It was my freshman year in college, when I was seventeen, that I discovered the literary world of William Faulkner. Decades have passed since then and I still read him with amazement and respect.
Today I read “That Evening Sun,” a tragic tale of a doomed black woman, who fears she’s going to be murdered by Jesus.
Jesus is her husband. Nancy, the protagonist, is pregnant—by a white man. In Jefferson, MS. In the MS of Faulkner’s era. In a world where lines between white and black were as overt and common as ditches along the roadsides or train tracks.
Nancy’s terrified of being left alone. She tries to persuade the Compson children to remain with her, to not abandon her to Jesus.
The Compson children are familiar to Faulkner readers: Quentin, Jason, Caddy, etc. And there’s Dilsey, the Compsons’ normal servant, too, well known for her prominent role in The Sound and the Fury. They’re all here, trapped in their doom.

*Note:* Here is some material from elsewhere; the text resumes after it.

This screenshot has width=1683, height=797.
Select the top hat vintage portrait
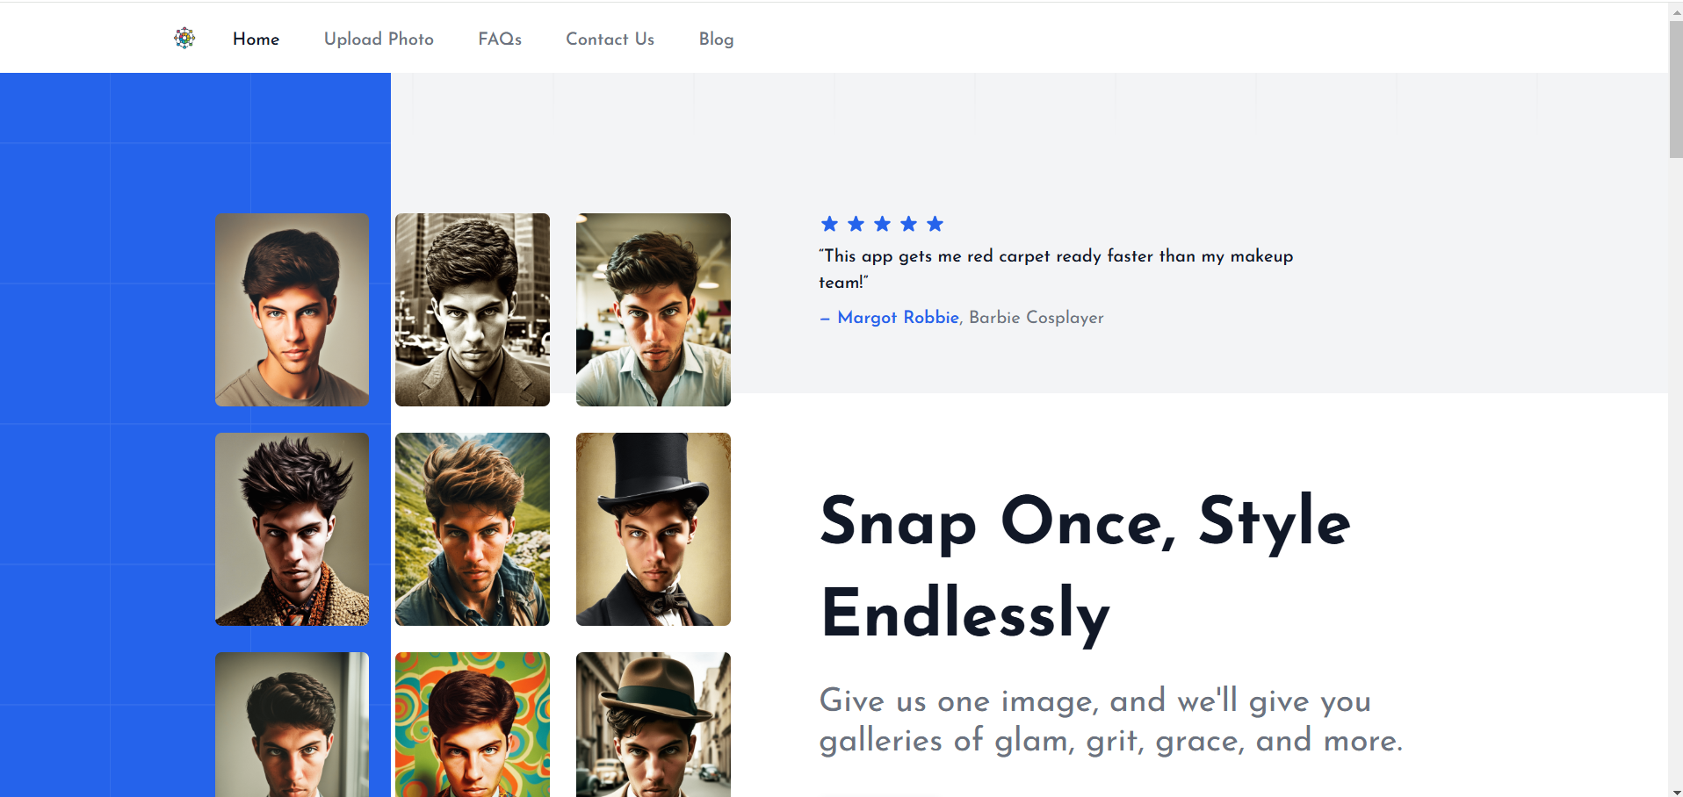[653, 529]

“That Evening Sun” plays upon familiar Faulknerian terrain: traditionaism plaguing whites and blacks; the individual, essentially helpless amidst the mob; violence; silence amidst suffering; divisions between social classes; the divisions within society; but, most important, the divisions within each individual heart.
It’s a sad story, terribly sad, because the unvoiced takeaway in the last few lines is that Nancy, innocent in some respects, is going to be killed by Jesus, and no one is going to do a thing to change it.